# PROBLEM REQUIREMENTS
Edit the entries from the line holding "Click the yellow" through the line holding "tap(141, 20)", inclusive, replacing "yellow" with "green" and leaving the rest of those lines unchanged. Give back only those lines.

(Items listed in a dataset)

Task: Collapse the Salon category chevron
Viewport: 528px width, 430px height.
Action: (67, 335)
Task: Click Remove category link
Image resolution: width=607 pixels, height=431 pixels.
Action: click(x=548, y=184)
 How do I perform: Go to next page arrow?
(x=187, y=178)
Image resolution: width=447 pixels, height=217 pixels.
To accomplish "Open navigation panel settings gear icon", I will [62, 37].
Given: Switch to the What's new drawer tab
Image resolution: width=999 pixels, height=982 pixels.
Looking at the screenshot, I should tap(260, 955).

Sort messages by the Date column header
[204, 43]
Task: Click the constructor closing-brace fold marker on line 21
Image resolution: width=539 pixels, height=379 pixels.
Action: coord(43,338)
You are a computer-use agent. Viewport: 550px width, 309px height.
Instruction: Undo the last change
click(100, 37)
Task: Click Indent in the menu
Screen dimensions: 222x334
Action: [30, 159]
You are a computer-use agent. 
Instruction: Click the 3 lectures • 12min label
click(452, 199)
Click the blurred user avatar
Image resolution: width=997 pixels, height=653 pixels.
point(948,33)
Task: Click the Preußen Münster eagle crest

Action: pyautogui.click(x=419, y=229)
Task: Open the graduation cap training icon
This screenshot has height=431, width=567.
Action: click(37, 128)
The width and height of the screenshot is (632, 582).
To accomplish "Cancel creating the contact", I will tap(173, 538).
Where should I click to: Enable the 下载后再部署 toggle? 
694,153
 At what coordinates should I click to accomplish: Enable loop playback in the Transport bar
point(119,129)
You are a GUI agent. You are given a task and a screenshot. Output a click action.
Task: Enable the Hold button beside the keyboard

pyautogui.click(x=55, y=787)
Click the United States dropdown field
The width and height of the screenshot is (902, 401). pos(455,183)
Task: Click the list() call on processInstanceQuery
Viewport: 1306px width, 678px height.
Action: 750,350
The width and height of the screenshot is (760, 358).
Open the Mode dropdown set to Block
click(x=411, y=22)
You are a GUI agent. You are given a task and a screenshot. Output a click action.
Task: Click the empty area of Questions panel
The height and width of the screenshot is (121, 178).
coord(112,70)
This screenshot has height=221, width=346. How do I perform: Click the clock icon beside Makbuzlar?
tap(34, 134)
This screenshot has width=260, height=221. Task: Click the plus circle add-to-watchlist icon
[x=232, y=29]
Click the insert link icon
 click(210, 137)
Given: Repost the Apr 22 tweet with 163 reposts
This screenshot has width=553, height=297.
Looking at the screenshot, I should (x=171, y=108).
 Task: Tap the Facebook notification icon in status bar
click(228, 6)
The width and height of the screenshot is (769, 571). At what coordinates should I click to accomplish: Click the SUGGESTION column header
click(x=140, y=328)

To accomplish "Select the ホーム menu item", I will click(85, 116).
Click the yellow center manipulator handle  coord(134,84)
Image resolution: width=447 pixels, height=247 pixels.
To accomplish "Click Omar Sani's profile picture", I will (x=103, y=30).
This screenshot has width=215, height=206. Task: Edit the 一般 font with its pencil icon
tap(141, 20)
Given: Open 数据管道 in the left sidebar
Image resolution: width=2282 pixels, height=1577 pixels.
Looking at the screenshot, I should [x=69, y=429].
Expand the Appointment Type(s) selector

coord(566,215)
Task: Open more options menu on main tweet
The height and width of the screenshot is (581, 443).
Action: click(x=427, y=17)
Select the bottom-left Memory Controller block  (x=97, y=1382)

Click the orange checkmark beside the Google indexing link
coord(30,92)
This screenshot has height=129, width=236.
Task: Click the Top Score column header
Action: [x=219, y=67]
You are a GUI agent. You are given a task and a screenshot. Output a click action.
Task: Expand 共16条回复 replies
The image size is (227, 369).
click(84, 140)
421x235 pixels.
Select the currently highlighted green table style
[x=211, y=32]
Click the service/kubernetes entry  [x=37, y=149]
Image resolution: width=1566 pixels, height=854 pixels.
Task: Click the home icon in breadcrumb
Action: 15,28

# WORKED ANSWER
Click the green center manipulator handle  coord(134,84)
Image resolution: width=447 pixels, height=247 pixels.
To accomplish "Click Omar Sani's profile picture", I will (x=103, y=30).
This screenshot has width=215, height=206. Task: Edit the 一般 font with its pencil icon
tap(141, 20)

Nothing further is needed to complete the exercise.